TAREFA A:
No texto sobre a doação do cônjuge e a reforma do Código Civil, qual artigo do Código Civil de 1916 já previa essa proteção à família?

DOCUMENTO:
* * * *

Migalhas Contratuais

A doação do cônjuge para terceiros e a reforma do Código Civil

O contrato de doação, instrumento principal das liberalidades, é um dos mais instigantes do ponto de vista de sua construção e regulação.

13/5/2024

O contrato de doação, instrumento principal das liberalidades, é um dos mais instigantes do ponto de vista de sua construção e regulação. Justamente por veicular atribuição patrimonial sem contraprestação, as possibilidades de utilização da doação no exercício da autonomia privada (no gerenciamento dos interesses econômicos e solidários) são variadíssimas. O amplo espectro de boa e má utilização do contrato de doação, chama regulações específicas, tendo em vista a sua causa, o seu conteúdo ou as partes do contrato. Bem por isso o legislador se preocupa com diversas modalidades de doação, como, por exemplo, a doação com cláusula de reversão, a doação universal, a possibilidade de revogação da doação por ingratidão do donatário, a doação como instrumento de adiantamento da herança, a doação inoficiosa etc. 

Proíbem-se, total ou parcialmente, diversas modalidades de doação, considerando-as inválidas ou ineficazes. Uma destas hipóteses chama a atenção, por razões sensíveis (envolve as relações afetivas) mas também por sua construção jurídica. Trata-se da antes chamada “doação do cônjuge adúltero ao seu cúmplice”, tida como inválida pelo artigo 550 do Código Civil. Em poucas palavras, a lei diz que não vale a doação de pessoa casada, para alguém com quem teve relação adulterina. 

A preocupação do legislador em proteger patrimonialmente a família constituída legalmente diante de relações espúrias já era prevista no artigo 1.177 do Código Civil de 1916, cuja redação foi praticamente repetida no art. 550 do Código Civil de 2002: 

“Art. 550. A doação do cônjuge adúltero ao seu cúmplice pode ser anulada pelo outro cônjuge, ou por seus herdeiros necessários, até dois anos depois de dissolvida a sociedade conjugal.” 

O dispositivo, tanto em 1916 como em 2022 (melhor seria dizer em 1975, quando o projeto do Código Civil foi encaminhado ao Poder Legislativo) tinha alvo firme: para o bem da família, ainda que o cônjuge tivesse pleno poder de disposição (basta pensar num bem móvel de propriedade exclusiva de um cônjuge) ele não podia fazer doação para aquele com quem tivesse praticado – ou praticasse - adultério.

* * * *

TAREFA B:
Extraia da listagem, sem mudar nada, as linhas que vão daquela que contém "This screenshot has" até o fim da listagem, com as duas pontas incluídas.

* * * *

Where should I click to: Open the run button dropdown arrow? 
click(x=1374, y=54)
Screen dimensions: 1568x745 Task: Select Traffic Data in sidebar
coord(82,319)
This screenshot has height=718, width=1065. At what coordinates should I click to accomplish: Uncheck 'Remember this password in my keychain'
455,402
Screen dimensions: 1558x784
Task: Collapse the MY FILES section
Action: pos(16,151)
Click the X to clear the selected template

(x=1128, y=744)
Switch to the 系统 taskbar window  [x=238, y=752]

* * * *

RESPOSTA CERTA A:
O artigo 1.177.

RESPOSTA CERTA B:
This screenshot has height=718, width=1065. At what coordinates should I click to accomplish: Uncheck 'Remember this password in my keychain'
455,402
Screen dimensions: 1558x784
Task: Collapse the MY FILES section
Action: pos(16,151)
Click the X to clear the selected template

(x=1128, y=744)
Switch to the 系统 taskbar window  [x=238, y=752]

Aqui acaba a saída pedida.